Theory and intuition¶
ShapBPT explains image predictions by organizing pixels into a hierarchical coalition structure and then recursively estimating Owen-value style contributions.
Why a Binary Partition Tree?¶
A Binary Partition Tree (BPT) is built bottom-up:
start from individual pixels or primitive regions,
iteratively merge adjacent regions,
continue until a single root region remains.
This hierarchy provides ShapBPT with a data-aware coalition structure used to compute Shapley feature attributions. Where SHAP’s Partition Explainer uses Axis-Aligned splits, ShapBPT uses morphological clusters guided by the actual image content.

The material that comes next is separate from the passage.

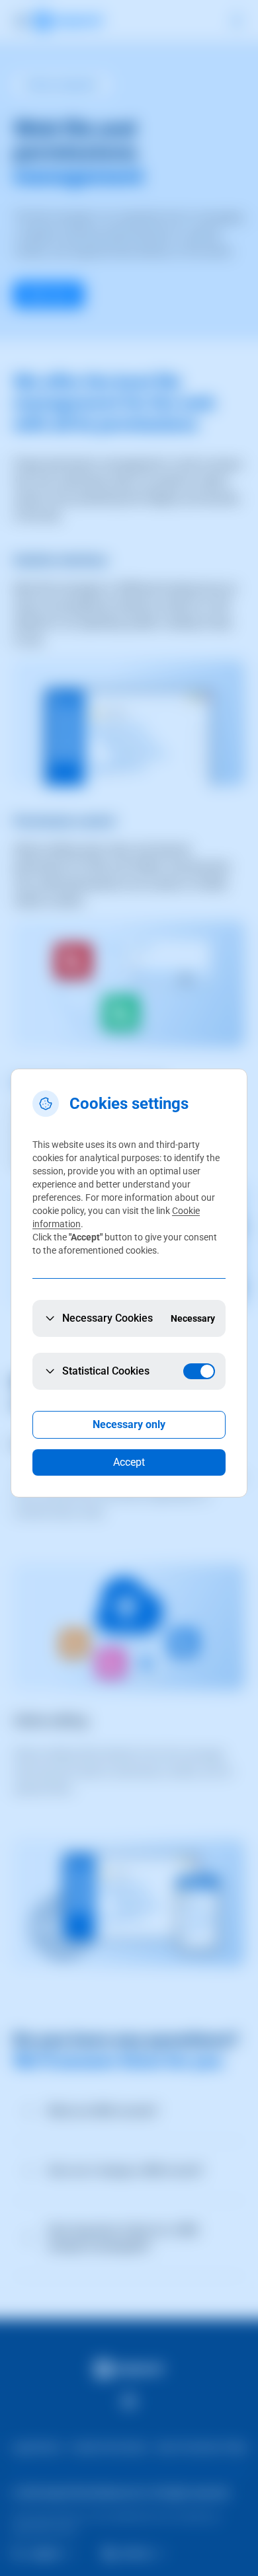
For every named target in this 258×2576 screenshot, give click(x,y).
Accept (129, 1462)
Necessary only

Because regions can be recursively split down to individual pixels, the method gracefully balances efficiency and fidelity.
How it is built and used?¶
A Binary Partition Tree is built bottom-up, starting from the individual pixels and then merging adjacent regions that minimize a distance function, until all regions are merged into a single cluster. The tree that forms is the BPT tree.

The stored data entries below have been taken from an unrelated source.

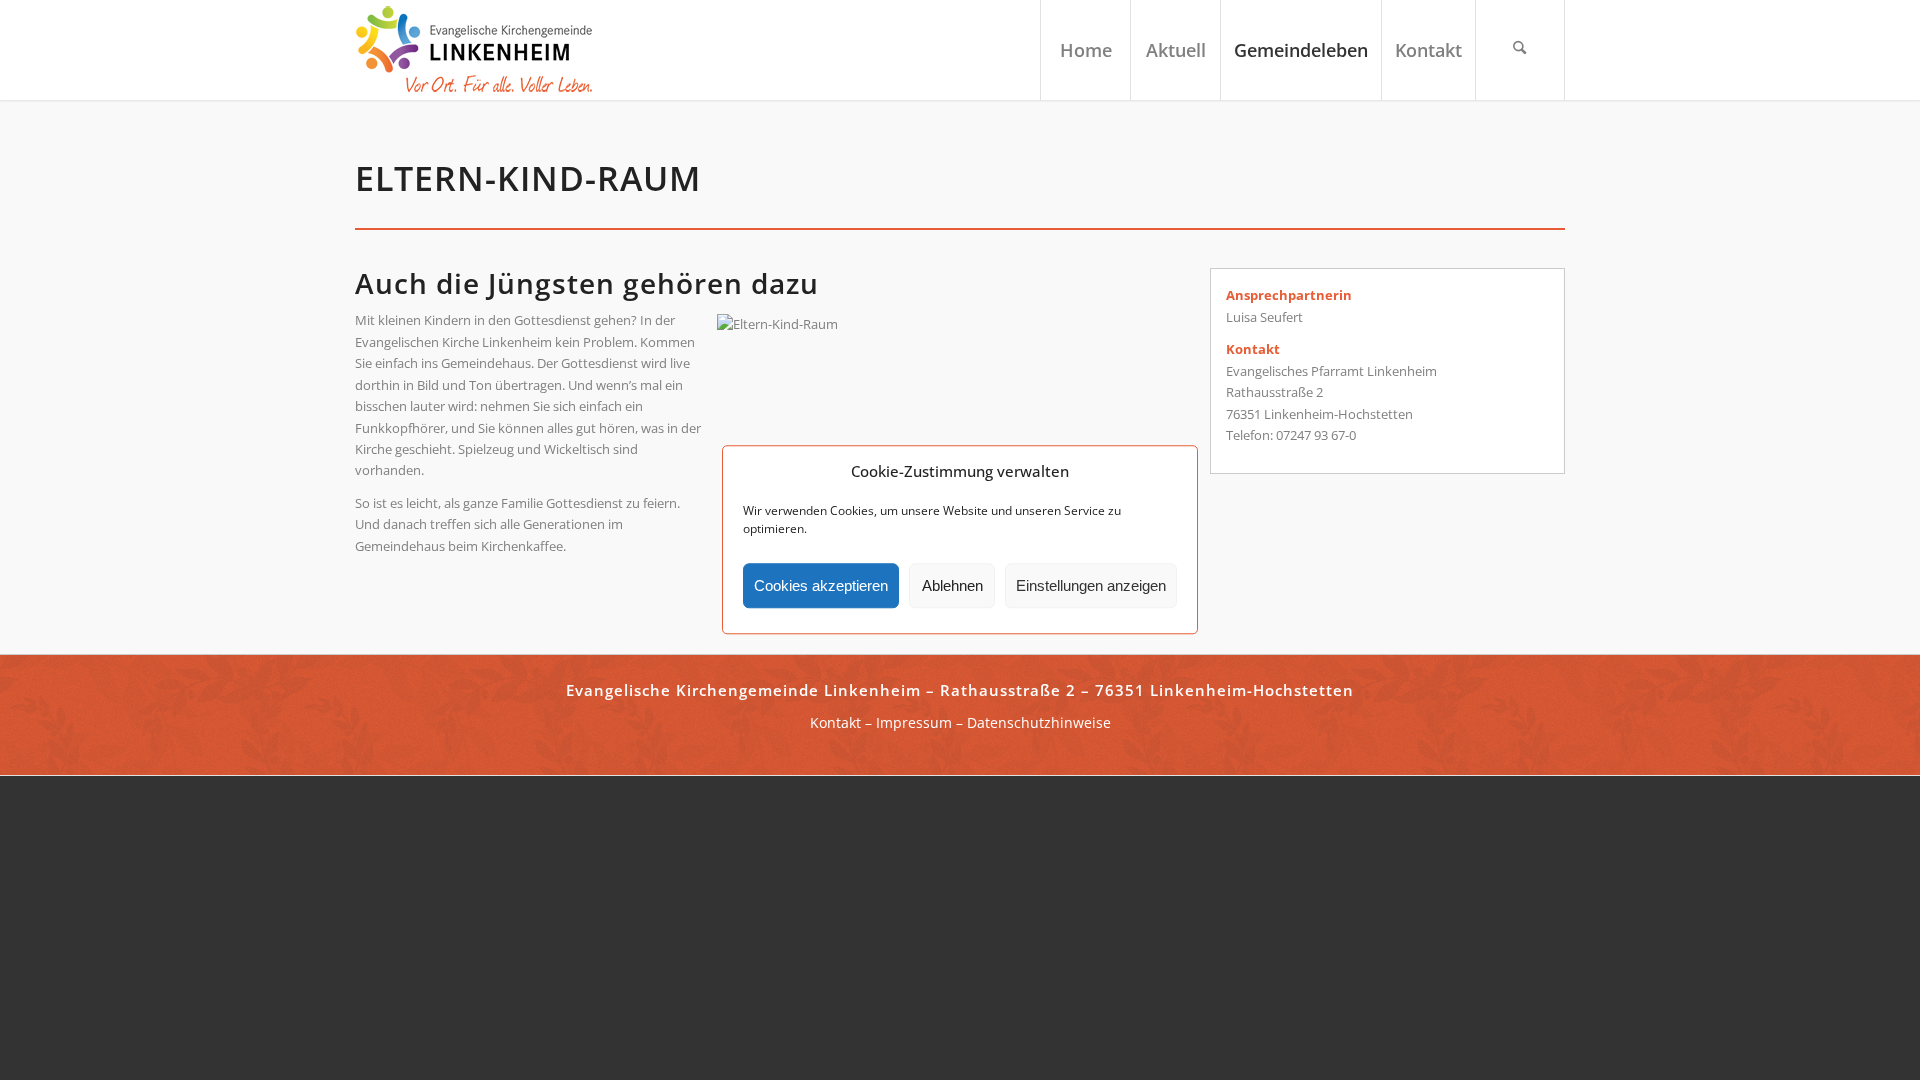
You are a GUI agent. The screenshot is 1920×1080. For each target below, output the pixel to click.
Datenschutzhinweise (1039, 722)
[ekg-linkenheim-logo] (480, 50)
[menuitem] (1085, 50)
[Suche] (1520, 50)
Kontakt (835, 722)
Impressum (914, 722)
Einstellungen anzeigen (1091, 585)
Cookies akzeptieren (821, 585)
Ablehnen (952, 585)
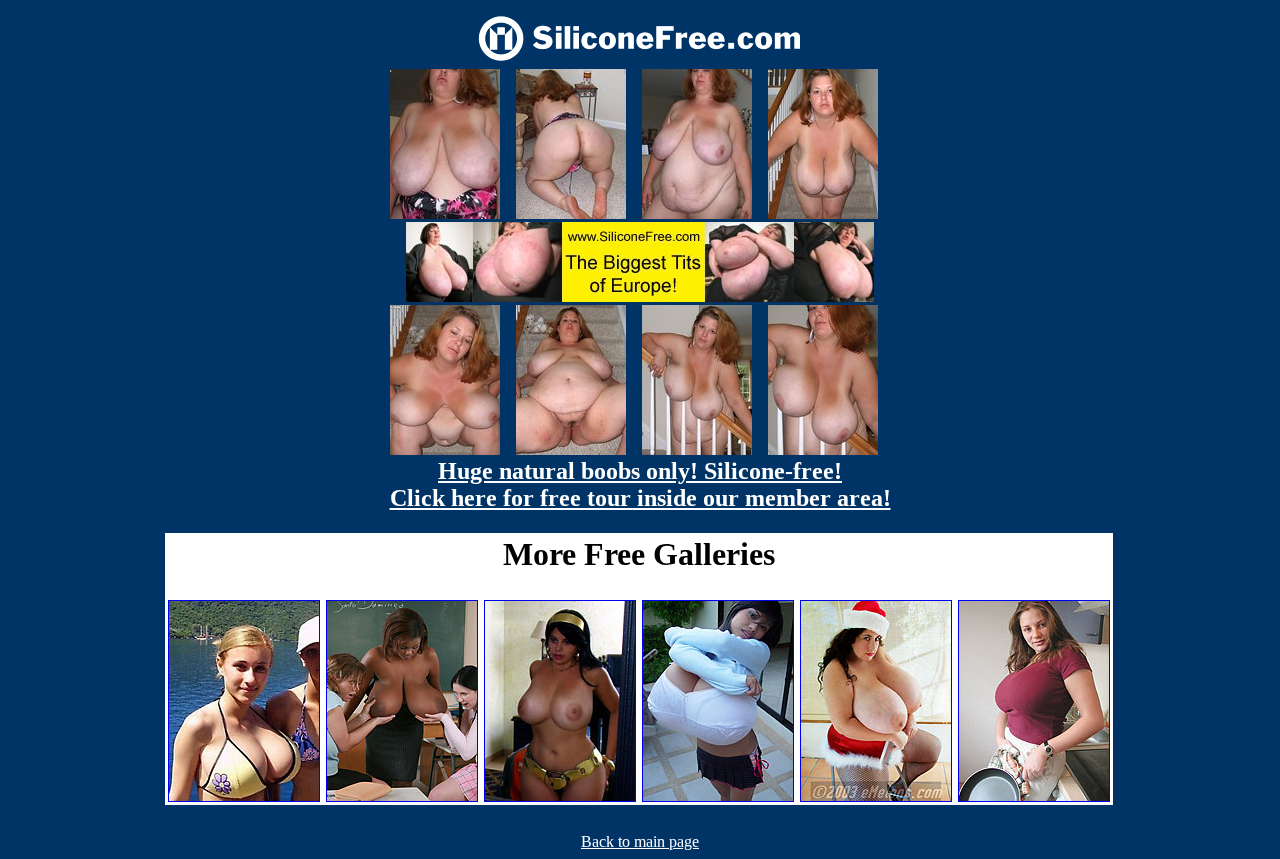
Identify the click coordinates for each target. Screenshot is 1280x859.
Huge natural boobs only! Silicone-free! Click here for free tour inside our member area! (640, 484)
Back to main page (640, 841)
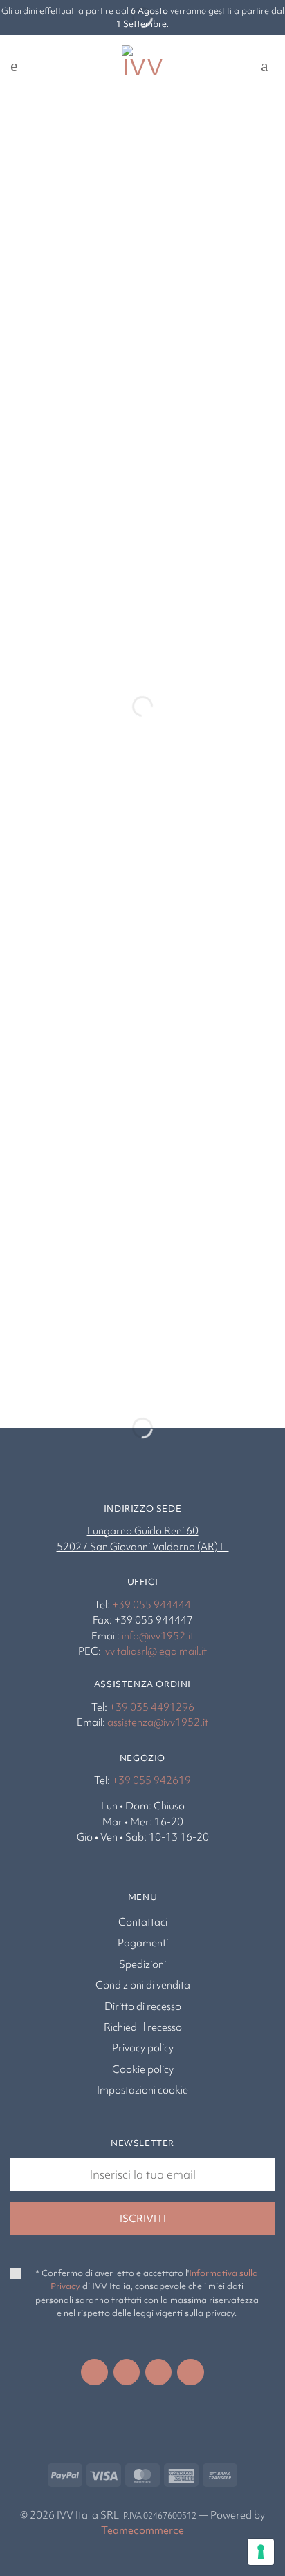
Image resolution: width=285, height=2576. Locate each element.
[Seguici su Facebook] (94, 2372)
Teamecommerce (142, 2530)
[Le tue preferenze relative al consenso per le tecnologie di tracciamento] (261, 2552)
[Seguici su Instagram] (126, 2372)
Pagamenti (143, 1943)
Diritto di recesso (142, 2006)
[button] (18, 65)
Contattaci (142, 1922)
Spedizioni (142, 1964)
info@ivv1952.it (158, 1636)
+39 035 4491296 (151, 1707)
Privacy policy (143, 2048)
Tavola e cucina (61, 1355)
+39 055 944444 (151, 1605)
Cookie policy (143, 2069)
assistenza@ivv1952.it (157, 1722)
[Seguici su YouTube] (190, 2372)
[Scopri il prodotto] (45, 632)
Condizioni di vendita (142, 1985)
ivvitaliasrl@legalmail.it (155, 1651)
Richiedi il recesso (143, 2027)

In practice, the BPT hierarchy is used top-down, starting from the root cluster and splitting adaptively. ShapBPT uses the BPT hierarchy to generate feature attributions in the form of (Owen approximations) of the Shapley coefficients.
Why Owen values?¶
Once a hierarchical coalition structure is available, the attribution problem can be solved over that structure rather than over all flat feature subsets. This allows recursive refinement from coarse regions to finer regions.
BPT vs axis-aligned partitioning¶
ShapBPT supports two hierarchy choices:
method="BPT"for a data-aware binary partition tree,method="AA"for an axis-aligned baseline.
The BPT mode is intended for explanations that follow meaningful image regions, while the axis-aligned mode provides a useful comparison point.